:: Data for this exercise

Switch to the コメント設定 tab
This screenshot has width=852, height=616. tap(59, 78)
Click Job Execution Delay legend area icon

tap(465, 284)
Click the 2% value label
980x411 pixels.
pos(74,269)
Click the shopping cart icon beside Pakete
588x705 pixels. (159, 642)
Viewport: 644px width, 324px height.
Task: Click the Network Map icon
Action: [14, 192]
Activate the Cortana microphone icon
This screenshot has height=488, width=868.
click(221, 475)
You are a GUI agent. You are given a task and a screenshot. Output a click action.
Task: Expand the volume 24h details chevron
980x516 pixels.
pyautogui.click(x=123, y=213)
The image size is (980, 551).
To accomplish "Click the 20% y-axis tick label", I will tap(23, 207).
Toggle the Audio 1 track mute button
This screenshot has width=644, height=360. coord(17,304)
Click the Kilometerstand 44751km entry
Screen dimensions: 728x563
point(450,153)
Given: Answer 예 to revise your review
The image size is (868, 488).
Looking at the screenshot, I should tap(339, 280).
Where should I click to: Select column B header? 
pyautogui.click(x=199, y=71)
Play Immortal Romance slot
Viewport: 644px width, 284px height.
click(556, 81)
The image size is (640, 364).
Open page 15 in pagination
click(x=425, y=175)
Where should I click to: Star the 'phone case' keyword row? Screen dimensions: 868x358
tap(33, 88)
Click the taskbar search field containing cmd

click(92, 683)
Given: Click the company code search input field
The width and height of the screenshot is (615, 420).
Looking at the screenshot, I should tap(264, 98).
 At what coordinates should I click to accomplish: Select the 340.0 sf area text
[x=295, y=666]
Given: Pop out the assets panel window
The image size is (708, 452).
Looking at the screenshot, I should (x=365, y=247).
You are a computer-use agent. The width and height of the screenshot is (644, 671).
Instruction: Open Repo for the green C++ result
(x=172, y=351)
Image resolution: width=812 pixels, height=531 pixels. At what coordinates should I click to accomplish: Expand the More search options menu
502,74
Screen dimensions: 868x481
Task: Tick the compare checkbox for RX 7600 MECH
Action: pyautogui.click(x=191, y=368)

::::

> _Exercise_
Of the records above, copy each line that includes "agent".

> _Response to the exercise_
You are a GUI agent. You are given a task and a screenshot. Output a click action.
You are a computer-use agent. The width and height of the screenshot is (644, 671).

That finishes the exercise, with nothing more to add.